Dear John Kerry, we’ve been able to talk about all these matter in a sense and spirit of trust and confidence because we’re working on the foundation of a long, traditional partnership. It has grown over the decades and the years. It is based on shared values. It is a foundation that allows us to also sometimes disagree and to openly speak about it. This is why we use the opportunity today to also speak about the recent reporting over the last few weeks and months regarding activities – or, rather, surveillance activities, eavesdropping and monitoring the mobile phones of members of the German Government and others. We talked about it. And we both agree that we cannot leave it at that between both administrations. We have taken note of the fact that we have different views as regards the meaning of security and privacy, and I think we have to talk about this in a spirit of seriousness.

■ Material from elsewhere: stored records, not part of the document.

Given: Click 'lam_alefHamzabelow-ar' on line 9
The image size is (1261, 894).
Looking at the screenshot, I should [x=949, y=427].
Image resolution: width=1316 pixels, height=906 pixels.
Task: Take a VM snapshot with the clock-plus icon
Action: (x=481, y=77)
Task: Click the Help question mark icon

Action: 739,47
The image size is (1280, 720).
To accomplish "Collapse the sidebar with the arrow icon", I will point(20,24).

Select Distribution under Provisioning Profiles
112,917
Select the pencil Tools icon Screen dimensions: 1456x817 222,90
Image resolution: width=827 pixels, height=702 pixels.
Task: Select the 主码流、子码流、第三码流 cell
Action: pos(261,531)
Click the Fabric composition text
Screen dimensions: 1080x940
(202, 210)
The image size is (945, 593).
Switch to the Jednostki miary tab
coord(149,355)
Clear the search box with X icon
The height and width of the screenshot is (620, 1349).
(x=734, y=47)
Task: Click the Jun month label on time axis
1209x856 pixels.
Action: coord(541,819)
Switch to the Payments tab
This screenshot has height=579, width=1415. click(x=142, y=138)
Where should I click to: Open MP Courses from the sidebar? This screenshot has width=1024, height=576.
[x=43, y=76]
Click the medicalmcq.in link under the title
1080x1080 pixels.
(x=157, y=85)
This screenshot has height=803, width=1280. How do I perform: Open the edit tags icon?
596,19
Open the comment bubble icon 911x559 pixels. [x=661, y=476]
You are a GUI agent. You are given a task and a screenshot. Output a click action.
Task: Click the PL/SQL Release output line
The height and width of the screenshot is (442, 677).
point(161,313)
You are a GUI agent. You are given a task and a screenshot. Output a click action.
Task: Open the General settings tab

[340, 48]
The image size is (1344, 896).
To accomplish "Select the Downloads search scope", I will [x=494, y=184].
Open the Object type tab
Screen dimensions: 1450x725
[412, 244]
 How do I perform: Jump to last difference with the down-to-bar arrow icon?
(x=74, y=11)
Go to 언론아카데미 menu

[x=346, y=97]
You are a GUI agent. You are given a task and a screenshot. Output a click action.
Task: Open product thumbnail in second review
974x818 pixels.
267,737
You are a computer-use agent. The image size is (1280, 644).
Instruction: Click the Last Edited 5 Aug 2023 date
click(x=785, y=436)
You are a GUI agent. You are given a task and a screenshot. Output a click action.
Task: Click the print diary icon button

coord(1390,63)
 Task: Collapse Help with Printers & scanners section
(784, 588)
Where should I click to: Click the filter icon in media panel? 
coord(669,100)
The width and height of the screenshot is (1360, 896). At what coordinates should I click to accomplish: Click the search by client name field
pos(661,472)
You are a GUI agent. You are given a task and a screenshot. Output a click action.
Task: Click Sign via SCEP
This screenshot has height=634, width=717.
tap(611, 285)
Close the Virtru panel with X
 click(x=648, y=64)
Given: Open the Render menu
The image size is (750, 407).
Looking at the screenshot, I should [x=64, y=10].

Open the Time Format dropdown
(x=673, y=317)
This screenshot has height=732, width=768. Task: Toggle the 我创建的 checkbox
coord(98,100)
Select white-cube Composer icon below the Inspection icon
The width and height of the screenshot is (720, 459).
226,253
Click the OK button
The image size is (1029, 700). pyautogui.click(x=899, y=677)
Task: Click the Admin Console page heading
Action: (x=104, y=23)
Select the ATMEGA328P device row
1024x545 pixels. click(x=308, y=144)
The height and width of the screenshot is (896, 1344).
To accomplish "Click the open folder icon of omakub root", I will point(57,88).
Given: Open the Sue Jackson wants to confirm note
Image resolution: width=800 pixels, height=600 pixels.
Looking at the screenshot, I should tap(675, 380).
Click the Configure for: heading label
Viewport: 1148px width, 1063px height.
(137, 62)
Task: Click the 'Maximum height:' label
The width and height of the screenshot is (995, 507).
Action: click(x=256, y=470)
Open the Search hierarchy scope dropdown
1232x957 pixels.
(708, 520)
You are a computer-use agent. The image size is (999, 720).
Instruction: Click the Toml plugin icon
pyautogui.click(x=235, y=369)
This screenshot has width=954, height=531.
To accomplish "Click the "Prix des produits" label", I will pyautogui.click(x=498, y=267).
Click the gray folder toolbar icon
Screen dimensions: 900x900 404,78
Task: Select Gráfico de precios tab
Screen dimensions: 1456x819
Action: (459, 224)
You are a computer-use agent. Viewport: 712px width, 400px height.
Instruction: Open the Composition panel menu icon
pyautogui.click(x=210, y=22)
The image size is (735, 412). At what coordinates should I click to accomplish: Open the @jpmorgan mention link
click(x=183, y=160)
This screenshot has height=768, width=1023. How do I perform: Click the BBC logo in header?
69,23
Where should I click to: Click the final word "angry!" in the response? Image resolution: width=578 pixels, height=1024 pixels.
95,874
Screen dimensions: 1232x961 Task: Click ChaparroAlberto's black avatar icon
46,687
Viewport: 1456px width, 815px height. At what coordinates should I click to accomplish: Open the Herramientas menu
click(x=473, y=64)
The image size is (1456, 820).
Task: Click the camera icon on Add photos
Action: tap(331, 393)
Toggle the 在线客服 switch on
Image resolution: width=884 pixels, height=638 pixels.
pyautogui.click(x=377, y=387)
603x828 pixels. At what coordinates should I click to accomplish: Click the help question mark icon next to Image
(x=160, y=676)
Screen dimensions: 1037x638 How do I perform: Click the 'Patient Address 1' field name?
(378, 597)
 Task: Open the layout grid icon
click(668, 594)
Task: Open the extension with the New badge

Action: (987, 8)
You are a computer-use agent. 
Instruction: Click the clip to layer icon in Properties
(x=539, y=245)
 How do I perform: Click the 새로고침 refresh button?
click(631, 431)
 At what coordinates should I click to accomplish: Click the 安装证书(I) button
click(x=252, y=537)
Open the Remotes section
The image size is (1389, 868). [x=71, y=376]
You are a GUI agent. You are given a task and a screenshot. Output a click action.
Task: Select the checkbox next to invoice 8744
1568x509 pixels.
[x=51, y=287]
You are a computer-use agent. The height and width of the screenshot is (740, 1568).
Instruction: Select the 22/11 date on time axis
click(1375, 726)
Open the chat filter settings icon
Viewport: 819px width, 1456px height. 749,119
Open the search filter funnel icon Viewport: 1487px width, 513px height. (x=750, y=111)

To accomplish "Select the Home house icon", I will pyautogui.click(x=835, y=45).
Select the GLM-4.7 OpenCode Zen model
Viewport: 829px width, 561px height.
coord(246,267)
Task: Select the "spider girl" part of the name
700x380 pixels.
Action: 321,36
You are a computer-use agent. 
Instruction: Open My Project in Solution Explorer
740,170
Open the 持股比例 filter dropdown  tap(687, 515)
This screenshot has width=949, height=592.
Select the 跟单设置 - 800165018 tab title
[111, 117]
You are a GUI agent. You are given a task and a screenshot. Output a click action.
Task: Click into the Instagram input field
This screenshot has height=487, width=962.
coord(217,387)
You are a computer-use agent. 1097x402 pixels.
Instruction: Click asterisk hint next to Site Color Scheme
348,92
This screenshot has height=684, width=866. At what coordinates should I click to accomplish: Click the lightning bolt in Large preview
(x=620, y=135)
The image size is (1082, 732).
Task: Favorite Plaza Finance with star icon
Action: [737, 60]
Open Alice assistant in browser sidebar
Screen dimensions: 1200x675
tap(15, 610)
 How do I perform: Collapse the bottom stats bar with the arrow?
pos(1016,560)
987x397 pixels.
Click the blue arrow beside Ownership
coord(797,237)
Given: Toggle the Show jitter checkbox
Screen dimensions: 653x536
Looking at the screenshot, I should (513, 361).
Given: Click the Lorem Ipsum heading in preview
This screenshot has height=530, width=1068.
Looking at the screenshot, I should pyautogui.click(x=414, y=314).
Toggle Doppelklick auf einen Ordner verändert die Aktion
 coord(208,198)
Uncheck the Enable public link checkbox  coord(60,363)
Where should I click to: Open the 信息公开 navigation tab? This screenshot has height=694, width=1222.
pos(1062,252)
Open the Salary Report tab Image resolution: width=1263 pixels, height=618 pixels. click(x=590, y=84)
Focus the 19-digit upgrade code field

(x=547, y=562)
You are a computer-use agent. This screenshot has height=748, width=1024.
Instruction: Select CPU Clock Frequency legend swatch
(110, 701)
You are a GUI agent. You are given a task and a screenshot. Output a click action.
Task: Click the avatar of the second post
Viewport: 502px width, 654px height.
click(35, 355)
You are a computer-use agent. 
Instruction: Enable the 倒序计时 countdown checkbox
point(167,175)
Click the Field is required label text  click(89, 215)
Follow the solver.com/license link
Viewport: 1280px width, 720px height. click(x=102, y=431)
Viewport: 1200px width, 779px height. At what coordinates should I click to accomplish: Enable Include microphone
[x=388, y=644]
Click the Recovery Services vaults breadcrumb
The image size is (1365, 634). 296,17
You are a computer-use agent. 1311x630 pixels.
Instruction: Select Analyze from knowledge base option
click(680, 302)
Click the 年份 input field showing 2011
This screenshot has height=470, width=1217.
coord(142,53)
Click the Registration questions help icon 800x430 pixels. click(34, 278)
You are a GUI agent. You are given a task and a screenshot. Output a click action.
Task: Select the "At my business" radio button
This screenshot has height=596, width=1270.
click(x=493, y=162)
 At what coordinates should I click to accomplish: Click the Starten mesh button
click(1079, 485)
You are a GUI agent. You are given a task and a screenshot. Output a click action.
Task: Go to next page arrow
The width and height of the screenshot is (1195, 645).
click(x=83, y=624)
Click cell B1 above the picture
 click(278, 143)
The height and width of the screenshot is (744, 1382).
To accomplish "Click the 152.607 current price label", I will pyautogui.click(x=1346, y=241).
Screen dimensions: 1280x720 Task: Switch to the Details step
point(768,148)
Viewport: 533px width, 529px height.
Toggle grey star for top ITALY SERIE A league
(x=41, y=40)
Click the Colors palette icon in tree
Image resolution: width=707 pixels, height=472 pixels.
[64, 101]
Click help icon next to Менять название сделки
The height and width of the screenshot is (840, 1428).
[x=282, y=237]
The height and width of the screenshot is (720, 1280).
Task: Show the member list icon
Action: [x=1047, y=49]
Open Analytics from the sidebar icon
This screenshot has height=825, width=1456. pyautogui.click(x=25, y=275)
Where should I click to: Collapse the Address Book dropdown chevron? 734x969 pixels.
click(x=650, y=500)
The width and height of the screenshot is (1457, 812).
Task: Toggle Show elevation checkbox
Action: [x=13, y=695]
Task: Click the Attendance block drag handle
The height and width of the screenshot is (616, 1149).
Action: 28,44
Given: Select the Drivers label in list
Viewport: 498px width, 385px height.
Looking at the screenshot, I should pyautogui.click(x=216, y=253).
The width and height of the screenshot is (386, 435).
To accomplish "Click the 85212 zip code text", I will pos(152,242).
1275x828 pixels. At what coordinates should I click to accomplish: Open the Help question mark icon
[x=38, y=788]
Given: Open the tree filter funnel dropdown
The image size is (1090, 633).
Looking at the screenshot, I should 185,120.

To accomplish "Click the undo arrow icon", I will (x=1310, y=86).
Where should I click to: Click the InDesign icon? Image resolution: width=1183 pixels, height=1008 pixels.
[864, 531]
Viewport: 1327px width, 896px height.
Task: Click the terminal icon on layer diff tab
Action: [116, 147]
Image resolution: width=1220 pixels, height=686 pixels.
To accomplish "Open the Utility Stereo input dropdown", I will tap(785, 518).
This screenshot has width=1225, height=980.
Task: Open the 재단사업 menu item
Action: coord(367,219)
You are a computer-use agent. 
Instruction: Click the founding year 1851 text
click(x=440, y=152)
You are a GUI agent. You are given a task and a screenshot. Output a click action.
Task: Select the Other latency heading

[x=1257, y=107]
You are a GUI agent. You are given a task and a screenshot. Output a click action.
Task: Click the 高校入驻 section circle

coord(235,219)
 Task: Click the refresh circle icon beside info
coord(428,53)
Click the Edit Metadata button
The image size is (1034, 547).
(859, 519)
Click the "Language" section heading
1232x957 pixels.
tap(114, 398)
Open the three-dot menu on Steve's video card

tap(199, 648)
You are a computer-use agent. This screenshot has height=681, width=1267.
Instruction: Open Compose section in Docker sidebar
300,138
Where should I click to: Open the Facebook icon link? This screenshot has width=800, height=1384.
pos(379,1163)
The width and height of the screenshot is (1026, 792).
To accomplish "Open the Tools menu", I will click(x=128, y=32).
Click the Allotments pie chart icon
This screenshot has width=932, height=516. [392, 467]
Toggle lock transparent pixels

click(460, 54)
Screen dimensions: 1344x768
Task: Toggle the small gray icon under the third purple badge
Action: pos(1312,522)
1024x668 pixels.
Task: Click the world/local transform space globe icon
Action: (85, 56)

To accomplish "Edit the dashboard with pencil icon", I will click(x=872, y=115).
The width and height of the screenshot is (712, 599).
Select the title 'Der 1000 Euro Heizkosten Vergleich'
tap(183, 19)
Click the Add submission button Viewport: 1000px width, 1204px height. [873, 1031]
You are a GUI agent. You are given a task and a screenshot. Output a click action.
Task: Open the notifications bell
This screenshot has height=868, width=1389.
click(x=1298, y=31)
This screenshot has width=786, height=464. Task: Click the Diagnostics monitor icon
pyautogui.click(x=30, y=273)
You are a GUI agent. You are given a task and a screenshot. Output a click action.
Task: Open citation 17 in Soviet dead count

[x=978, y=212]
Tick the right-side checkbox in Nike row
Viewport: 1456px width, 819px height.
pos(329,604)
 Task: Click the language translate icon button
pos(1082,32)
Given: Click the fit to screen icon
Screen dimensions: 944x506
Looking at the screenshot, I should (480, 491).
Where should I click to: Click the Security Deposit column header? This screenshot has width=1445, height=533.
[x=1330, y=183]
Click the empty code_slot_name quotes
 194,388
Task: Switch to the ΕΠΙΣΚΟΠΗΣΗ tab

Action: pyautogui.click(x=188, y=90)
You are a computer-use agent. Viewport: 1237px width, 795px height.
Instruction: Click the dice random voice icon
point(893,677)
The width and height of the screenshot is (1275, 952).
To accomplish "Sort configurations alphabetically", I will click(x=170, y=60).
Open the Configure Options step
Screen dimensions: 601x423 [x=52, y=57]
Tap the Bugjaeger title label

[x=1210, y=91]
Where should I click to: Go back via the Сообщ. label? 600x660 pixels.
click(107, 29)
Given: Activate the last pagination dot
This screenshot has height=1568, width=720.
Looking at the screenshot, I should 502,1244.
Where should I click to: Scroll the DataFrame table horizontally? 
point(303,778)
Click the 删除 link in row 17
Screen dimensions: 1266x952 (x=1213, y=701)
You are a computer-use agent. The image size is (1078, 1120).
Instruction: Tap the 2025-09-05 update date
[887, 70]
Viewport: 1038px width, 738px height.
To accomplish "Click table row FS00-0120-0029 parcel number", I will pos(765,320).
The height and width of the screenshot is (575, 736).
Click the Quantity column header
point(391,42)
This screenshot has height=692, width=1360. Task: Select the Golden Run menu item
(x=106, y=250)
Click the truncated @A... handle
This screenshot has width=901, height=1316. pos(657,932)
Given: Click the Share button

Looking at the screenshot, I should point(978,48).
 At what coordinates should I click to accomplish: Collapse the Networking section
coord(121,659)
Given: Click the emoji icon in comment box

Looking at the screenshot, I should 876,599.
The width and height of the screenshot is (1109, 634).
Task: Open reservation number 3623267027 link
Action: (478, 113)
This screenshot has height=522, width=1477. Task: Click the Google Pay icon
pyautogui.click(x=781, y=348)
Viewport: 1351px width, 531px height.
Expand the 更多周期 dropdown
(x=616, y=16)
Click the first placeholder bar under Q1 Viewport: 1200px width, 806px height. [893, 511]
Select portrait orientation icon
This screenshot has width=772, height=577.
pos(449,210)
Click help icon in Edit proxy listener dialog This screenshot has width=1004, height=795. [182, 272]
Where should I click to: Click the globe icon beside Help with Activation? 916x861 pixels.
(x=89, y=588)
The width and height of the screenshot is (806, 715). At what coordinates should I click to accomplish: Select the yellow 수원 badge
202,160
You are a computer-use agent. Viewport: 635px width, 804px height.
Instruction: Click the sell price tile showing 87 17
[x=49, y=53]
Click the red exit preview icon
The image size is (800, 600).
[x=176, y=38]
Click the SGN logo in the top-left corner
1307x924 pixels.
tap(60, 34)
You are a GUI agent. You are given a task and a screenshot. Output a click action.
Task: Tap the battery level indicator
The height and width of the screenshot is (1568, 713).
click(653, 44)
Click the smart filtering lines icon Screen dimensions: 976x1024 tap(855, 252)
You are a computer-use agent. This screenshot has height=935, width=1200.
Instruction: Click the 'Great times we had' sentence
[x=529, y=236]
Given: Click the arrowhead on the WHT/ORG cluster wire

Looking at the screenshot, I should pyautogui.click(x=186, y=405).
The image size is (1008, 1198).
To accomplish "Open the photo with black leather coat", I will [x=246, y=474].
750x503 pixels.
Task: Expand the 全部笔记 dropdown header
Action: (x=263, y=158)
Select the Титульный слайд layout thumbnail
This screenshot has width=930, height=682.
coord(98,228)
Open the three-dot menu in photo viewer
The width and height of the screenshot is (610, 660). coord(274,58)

I am very happy to see you, and I’m grateful to you, John. I’m happy to see that the debate that has been mainly led by the media now leads us to a serious dialogue involving all the stakeholders, involving also members of civil society, a bilateral cyber-dialogue, which is to be initiated starting today. I know that the United States are quite ambitious as far as that is concerned; I will have the pleasure to meet with John Podesta tomorrow who is responsible for the review of big data and the future of privacy here in the United States. I believe that that will provide us this – provide us with the forum to talk about our different views, but also work together – let us work together in order to define privacy and protection of civil liberties.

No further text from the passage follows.